Obligate intracellular apicomplexan parasites are considered as deficient in cholesterol biosynthesis and scavenge cholesterol from their host cell in a parasite-specific manner. Compared to fast proliferating apicomplexan species producing low numbers of merozoites per host cell, (e. g. Toxoplasma gondii), the macromeront-forming protozoa Eimeria bovis is in extraordinary need for cholesterol for offspring production (≥ 170,000 merozoites I/macromeront). Interestingly, optimized in vitro E. bovis merozoite I production occurs under low foetal calf serum (FCS, 1.2%) supplementation. To analyze the impact of extensive E. bovis proliferation on host cellular sterol metabolism we here compared the sterol profiles of E. bovis-infected primary endothelial host cells grown under optimized (1.2% FCS) and non-optimized (10% FCS) cell culture conditions. Therefore, several sterols indicating endogenous de novo cholesterol synthesis, cholesterol conversion and sterol uptake (phytosterols) were analyzed via GC-MS-based approaches. Overall, significantly enhanced levels of phytosterols were detected in both FCS conditions indicating infection-triggered sterol uptake from extracellular sources as a major pathway of sterol acquisition. Interestingly, a simultaneous induction of endogenous cholesterol synthesis based on increased levels of distinct cholesterol precursors was only observed in case of optimized parasite proliferation indicating a parasite proliferation-dependent effect. Considering side-chain oxysterols, 25 hydroxycholesterol levels were selectively found increased in E. bovis-infected host cells, while 24 hydroxycholesterol and 27 hydroxycholesterol contents were not significantly altered by infection.

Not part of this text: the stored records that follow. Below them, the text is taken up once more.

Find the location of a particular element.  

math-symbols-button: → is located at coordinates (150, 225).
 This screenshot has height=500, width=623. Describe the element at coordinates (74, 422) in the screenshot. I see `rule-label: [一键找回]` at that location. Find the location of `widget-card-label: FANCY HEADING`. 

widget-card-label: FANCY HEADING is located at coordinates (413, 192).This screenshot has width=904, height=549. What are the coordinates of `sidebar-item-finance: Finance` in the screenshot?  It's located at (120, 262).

Exogenous treatments with 25 hydroxycholesterol, 27 hydroxycholesterol, and 7 ketocholesterol revealed significant adverse effects on E. bovis intracellular development. Thus, the number and size of developing macromeronts and merozoite I production was significantly reduced indicating that these oxysterols bear direct or indirect antiparasitic properties. Overall, the current data indicate parasite-driven changes in the host cellular sterol profile reflecting the huge demand of E. bovis for cholesterol during macromeront formation and its versatility in the acquisition of cholesterol sources.

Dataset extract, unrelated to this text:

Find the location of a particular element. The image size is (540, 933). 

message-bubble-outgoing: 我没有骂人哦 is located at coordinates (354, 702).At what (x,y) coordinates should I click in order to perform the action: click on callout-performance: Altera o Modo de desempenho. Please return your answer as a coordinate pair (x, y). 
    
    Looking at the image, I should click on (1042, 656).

专性细胞内顶复门寄生虫被认为胆固醇生物合成能力不足,它们以寄生虫特有的方式从宿主细胞中摄取胆固醇。与在每个宿主细胞中产生少量裂殖子的快速增殖顶复门物种(如弓形虫)相比,形成大配子体的原生动物牛艾美球虫在产生后代(每个大配子体≥170,000个裂殖子I)时对胆固醇有极高需求。有趣的是,在低胎牛血清(FCS,1.2%)补充条件下,体外培养的牛艾美球虫裂殖子I产量得到优化。为了分析牛艾美球虫大量增殖对宿主细胞甾醇代谢的影响,我们在此比较了在优化(1.2% FCS)和非优化(10% FCS)细胞培养条件下生长的牛艾美球虫感染的原代内皮宿主细胞的甾醇谱。因此,通过基于气相色谱 - 质谱的方法分析了几种指示内源性从头合成胆固醇、胆固醇转化和甾醇摄取(植物甾醇)的甾醇。总体而言,在两种FCS条件下均检测到植物甾醇水平显著升高,表明感染引发的从细胞外来源摄取甾醇是甾醇获取的主要途径。有趣的是,仅在寄生虫增殖优化的情况下观察到基于不同胆固醇前体水平增加的内源性胆固醇合成的同时诱导,这表明存在寄生虫增殖依赖性效应。考虑到侧链氧化甾醇,在牛艾美球虫感染的宿主细胞中选择性地发现25 - 羟基胆固醇水平升高,而感染并未显著改变24 - 羟基胆固醇和27 - 羟基胆固醇含量。用25 - 羟基胆固醇、27 - 羟基胆固醇和7 - 酮胆固醇进行的外源处理显示对牛艾美球虫细胞内发育有显著不利影响。因此,发育中的大配子体的数量和大小以及裂殖子I的产量显著降低,表明这些氧化甾醇具有直接或间接的抗寄生虫特性。总体而言,当前数据表明寄生虫驱动宿主细胞甾醇谱的变化,反映了牛艾美球虫在大配子体形成过程中对胆固醇的巨大需求及其在获取胆固醇来源方面的多样性。